Sure thing sim; to start here are some other pictures:



















Still trying to get this shot right with the camera between flash, lighting and some photo editing for brightness...it's a work in progress but a good shot:









These things are pretty literally 'magic balls,' I can't get enough of staring at it. So far i've counted 5 different species in my wabi-kusa (they're planted at random in sets, so it's kind of a surprise as to what will grow in which one).

Green Rotala
Ceylon Rotala
Riccia Fluitans (not sure how they get them to stay stuck to the ball and not float away into the substrate, it covers them like moss)
Hair Grass
and another unidentified stem plant.

I'm really looking forward to eventually getting the Branch light and wabi-kusa vase to put this in, as inevitably it'll be moved from the Mini S.

It's really easy to see how if you got a couple of them, you instantly could have an aquascape with no planting or anything of the sort, and have it look better than the vast majority of aquascapes out there to boot!

They really are tiny pieces of art. They can grow emerged, submerged, on a window sill, in a planter outside, pretty much anywhere with some water and light! Though I do hear it's a good idea to every once and a while spray it with Green Brighty or Special Lights.


----------



## jsenske (Mar 15, 2004)

Sweet Frank! The fert made specially for Wabi Kusa is a DoAqua product called Be Bright. One capful per 500ml in a spray bottle, sprayed once a day (2-3 times a day is fine too) is suggested. That's what I've been doing with mine and it is doing awesome. I can hook you up with a bottle of the Be Bright.


----------



## simwiz (Apr 1, 2010)

Thanks guys! 

Do you have any step-by-step guide about how to create one of this magic balls?

jsenke, do you have any pictures of yours?


----------



## Francis Xavier (Mar 7, 2009)

Jeff,

Ohh, Be Bright makes sense, when I was trying to translate the ADA wabi-kusa site the 'Bright' part didn't make much sense and I immediately assumed it was the Green Brighty / Special Lights series of ferts. Come to think of it, I think you've told me about Be Bright being the Wabi Kusa fert before.

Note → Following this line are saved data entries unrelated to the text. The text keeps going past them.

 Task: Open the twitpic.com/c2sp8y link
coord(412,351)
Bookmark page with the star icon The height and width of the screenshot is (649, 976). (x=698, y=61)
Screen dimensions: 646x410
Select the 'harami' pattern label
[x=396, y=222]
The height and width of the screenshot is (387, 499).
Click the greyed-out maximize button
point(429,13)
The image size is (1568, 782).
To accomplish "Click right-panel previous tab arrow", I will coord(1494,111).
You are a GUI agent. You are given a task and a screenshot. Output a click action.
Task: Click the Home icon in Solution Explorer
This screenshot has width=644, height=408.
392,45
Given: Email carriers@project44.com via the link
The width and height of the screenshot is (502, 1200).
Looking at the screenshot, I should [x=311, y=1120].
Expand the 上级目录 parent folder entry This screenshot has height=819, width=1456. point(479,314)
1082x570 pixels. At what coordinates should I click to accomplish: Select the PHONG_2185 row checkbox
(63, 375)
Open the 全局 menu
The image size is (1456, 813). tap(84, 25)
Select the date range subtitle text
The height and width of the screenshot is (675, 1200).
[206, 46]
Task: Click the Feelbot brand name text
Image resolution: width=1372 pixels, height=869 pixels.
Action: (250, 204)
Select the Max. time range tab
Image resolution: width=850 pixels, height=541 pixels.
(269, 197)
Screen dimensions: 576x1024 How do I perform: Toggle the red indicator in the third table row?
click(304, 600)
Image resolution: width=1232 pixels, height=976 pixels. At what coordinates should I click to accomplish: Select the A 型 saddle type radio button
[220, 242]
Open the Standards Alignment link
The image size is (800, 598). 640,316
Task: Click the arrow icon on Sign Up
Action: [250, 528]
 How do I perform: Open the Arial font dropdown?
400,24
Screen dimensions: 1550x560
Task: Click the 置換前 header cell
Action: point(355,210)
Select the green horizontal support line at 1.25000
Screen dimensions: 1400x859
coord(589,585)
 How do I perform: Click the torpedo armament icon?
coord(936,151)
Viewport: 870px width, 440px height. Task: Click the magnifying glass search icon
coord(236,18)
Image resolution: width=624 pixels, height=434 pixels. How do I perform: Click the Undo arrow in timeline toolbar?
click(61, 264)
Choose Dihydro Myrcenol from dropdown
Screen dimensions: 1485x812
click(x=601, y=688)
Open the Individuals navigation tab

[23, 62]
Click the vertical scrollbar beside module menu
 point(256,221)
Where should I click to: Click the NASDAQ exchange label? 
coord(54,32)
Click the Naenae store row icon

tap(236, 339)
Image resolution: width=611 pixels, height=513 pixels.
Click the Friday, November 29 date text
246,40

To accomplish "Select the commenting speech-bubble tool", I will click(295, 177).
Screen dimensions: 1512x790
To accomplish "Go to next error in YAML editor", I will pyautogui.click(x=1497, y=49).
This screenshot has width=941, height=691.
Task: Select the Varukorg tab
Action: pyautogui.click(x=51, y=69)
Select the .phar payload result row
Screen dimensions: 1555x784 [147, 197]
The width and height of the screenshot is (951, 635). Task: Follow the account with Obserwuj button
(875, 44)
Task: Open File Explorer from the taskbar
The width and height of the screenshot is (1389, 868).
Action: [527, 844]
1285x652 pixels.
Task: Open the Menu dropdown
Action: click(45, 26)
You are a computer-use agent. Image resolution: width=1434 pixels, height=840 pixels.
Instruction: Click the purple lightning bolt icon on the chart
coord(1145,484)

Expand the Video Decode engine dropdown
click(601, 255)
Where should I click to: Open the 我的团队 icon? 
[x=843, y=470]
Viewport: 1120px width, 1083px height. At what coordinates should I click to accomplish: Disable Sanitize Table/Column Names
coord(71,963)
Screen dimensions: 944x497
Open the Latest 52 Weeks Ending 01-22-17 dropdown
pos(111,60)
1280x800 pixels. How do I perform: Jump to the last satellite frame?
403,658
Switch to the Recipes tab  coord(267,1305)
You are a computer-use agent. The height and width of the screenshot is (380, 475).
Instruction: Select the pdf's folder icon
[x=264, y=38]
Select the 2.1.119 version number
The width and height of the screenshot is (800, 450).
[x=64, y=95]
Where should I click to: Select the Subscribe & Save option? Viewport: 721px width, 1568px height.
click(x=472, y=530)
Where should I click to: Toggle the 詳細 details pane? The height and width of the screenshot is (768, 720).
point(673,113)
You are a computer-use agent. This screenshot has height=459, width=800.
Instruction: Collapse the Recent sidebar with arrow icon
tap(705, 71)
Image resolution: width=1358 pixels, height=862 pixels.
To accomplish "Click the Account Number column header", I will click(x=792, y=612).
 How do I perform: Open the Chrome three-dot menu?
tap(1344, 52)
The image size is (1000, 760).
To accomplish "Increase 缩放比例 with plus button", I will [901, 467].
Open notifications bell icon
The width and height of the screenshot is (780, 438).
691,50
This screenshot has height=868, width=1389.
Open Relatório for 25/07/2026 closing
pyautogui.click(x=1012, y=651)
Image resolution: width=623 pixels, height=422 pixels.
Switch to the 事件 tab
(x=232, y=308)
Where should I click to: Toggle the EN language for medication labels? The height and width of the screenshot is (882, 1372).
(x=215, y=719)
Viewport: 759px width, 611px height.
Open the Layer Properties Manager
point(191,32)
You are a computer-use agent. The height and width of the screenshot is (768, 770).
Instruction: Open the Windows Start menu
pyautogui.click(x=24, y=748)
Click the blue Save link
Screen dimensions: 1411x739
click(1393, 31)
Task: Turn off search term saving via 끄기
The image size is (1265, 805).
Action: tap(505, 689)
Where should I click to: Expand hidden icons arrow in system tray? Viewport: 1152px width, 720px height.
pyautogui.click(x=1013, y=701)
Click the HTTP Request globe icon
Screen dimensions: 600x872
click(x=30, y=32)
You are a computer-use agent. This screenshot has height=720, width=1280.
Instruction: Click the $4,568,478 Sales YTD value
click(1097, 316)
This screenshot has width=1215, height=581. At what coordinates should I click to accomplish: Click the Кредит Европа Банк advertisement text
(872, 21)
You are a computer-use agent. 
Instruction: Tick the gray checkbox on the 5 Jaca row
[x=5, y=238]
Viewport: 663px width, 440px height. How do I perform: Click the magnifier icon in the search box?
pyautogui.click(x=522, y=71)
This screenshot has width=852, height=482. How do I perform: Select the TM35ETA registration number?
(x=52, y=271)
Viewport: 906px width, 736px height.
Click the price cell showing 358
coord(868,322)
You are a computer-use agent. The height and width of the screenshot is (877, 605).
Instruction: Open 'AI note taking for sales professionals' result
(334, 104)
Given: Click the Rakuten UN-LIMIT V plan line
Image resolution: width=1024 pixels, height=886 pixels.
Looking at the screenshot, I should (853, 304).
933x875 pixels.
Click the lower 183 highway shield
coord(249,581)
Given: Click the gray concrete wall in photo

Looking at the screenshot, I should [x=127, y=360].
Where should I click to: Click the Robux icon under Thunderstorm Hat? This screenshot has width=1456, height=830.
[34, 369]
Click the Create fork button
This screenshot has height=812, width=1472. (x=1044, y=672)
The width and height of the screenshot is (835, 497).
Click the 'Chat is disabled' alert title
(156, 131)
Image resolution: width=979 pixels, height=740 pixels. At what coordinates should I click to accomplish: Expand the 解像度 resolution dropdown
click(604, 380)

That's pretty cool, thanks for the hook up on the ferts!

Sim,

I don't have a step by step guide to give you about how to create them, since I didn't create this. Wabi Kusa is a registered trademark product of ADA, but can't yet be shipped to the States. I've seen a few people try and replicate it, with varying degrees of success. As far as I know, there really hasn't been one that's been able to make one exactly like the ADA ones. Though there was a guy who made a lot of 'wabi kusa' balls that had a thread here in the emmersed section and that was the best attempt i've seen at replication so far.

But i can give you a step by step guide on how to set it up in your tank!

Step 1: place the wabi kusa where you want
Step 2: add a little water 
Step 3: Enjoy.


----------



## foofooree (Mar 11, 2007)

Cool stuff, Frank 
Makes me want to make one right now even more


----------



## Francis Xavier (Mar 7, 2009)

It's been one week since I've had the wabi-kusa in my care. I still can't identify which series it is other than a rotala series; mine has hair grass and many of the other rotala series ones I've seen don't have any hair grass.

This week the red Rotala continued to get redder, it seems to be the fastest grower of all the species in the wabi-kusa ball; I see new leaves being put out daily. It'll be pretty cool when the red and green rotala start to flower since they both have very distinctively different colored flowers that should look pretty cool together. The tendency the plants have in growing right now is to grow outward then upward. I even traveled 200 miles on an errand and brought the wabi kusa with me and it travels well!

"full tank shot"


















Close ups, one week in:




























I just really have to emphasize that the combination of these plants growing together the way they are is really beautiful. Makes me wish I could take credit for it.


----------



## wet (Nov 24, 2008)

It looks quite a bit like what Cavan thinks is Rotala sp "from H'Ra". You can see how it looks submersed (it can get more color than this) in the followups with Cavan in this thread: http://www.aquaticplantcentral.com/forumapc/sale-trade/68594-fs-rotalas.html

Here's what my stuff looks like emergent:


















Nice set up! You're thinking of using the Do!Aqua Plant Glass - Oval?


----------



## Francis Xavier (Mar 7, 2009)

Thanks for the pictures wet, that definitely does look like the 'red' rotala in question. In the ADA Aqua Journal's that i've seen photo's of (it's very distinct very very red stem in person and the red tends to spill over and mix with the green on the leaves) that rotala it's been listed as "Ceylon" Rotala and other times as Rotala Rotundifolia "Red."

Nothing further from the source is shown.